5. Quantitative Evaluation and Empirical Results
Across several benchmarks (LLaMA, Hymba, Qwen, etc.) and a range of QMC instantiations:
- Compression ratios: Typically 4×–8× for weights or cache (2-bit quantization with selective outlier handling), with practical overheads reducing the theoretical maximum by 10–20% to account for sparse outlier metadata.
- Accuracy retention: At (2,8)-bit or (4,8)-bit QMC, PPL increases are Δ≤0.1–2 versus FP16; on causal QA and reasoning, accuracy loss is <1.7% (Su et al., 25 Jan 2025, Ramachandran et al., 2024).
- Throughput and energy: Integer-pipeline and hardware-aligned QMC enables 2–5× higher throughput density (TOPS/mm²) and up to 68% total energy reduction (Koo et al., 2024, Ramachandran et al., 2024, Pandey et al., 21 Jan 2026, Guo et al., 2023).
Selected empirical results (from (Su et al., 25 Jan 2025, Ramachandran et al., 2024, Pandey et al., 21 Jan 2026)):
| Method | Compression | PPL (WT2) | Reasoning Accuracy | Energy Reduction | Batch Size Gain |
|---|---|---|---|---|---|
| FP16 Baseline | 1× | 5.32–6.13 | 23.7% (GSM8K) | 1× | 1× |
| QMC (2b, rot.) | 4× | +0.03 | –0.2% | 10–12× | 3–5.75× |
| OVP/OliVe | 4–5× | <2× PPL increase | – | 4–5× | – |
| BFP K-sorted | ~4× | <1% incr. | – | – | – |
| QMC (edge/EMEM) | 6–7× | ~1 | <1.5% | 11–12× | – |
6. Limitations, Trade-offs, and Design Considerations
Despite substantial gains, QMC has several caveats:
- Overhead: Outlier detection/pruning incur preprocessing costs and minor metadata overhead. Some methods require a calibration pass, or sliding window buffer space for groupwise quantization (Su et al., 25 Jan 2025, Su et al., 16 May 2025).

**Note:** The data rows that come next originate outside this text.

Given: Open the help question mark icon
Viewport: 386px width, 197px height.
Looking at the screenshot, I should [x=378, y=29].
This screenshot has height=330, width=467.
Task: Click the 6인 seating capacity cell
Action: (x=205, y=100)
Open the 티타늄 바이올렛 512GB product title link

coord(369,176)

- Hardware area: Mixed-precision or outlier-parallel pipelines add 2–3% logic area vs. naive integer only (Ramachandran et al., 2024, Guo et al., 2023).
- Robustness: On workloads with extremely rare but clustered outliers, victim pruning or outlier block packing may briefly degrade accuracy or require fallback to higher bit-width logic (Guo et al., 2023).
- Bandwidth contention: For SLM edge deployments, optimal partitioning between outlier and inlier memories (MRAM/ReRAM bandwidth split) is latency/energy-coredependent and may require hardware/software joint tuning (Pandey et al., 21 Jan 2026).
Designers are advised to balance outlier ratio, bit allocations, block/group size, and memory hierarchy in accordance with hardware constraints and target task accuracy.
7. Extensions and Future Directions
Recent work suggests several avenues for advancing QMC:
- Joint Quantization across Weights and Dynamic Caches: Extending outlier-aware schemes to cover both static weights and sequence-length-proportional caches under a global, unified memory co-design (Su et al., 25 Jan 2025).
- Learned or Data-driven Rotations: Exploring the use of learned (not fixed Hadamard) rotations for higher quantization fidelity, potentially via quantization-aware fine-tuning (Su et al., 25 Jan 2025).
- Generalization to Other Emerging Memory Technologies: Adapting QMC to cross-layer hybrid memories (e.g., 3D-stacked NVM, future MRAM/ReRAM/PCM), accounting for device-specific error models (Pandey et al., 21 Jan 2026).
- Ultra-low Bit-width and Pruning Synergy: Further combining pruning (via Hessian or saliency statistics) to dynamically distribute outlier-bit budget and approach hardware-theoretical minimum EBW (Ramachandran et al., 2024).
QMC’s algorithm-architecture coupling provides a methodology for scalable, hardware-efficient LLM and FM deployment, with applicability ranging from datacenter to edge and mobile platforms. The robust preservation of rare outliers, efficient quantization, and aligned memory organization together underpin a new generation of high-throughput, low-power AI accelerators (Su et al., 25 Jan 2025, Ramachandran et al., 2024, Koo et al., 2024, Pandey et al., 21 Jan 2026, Guo et al., 2023, Trukhanov et al., 2024, Su et al., 16 May 2025).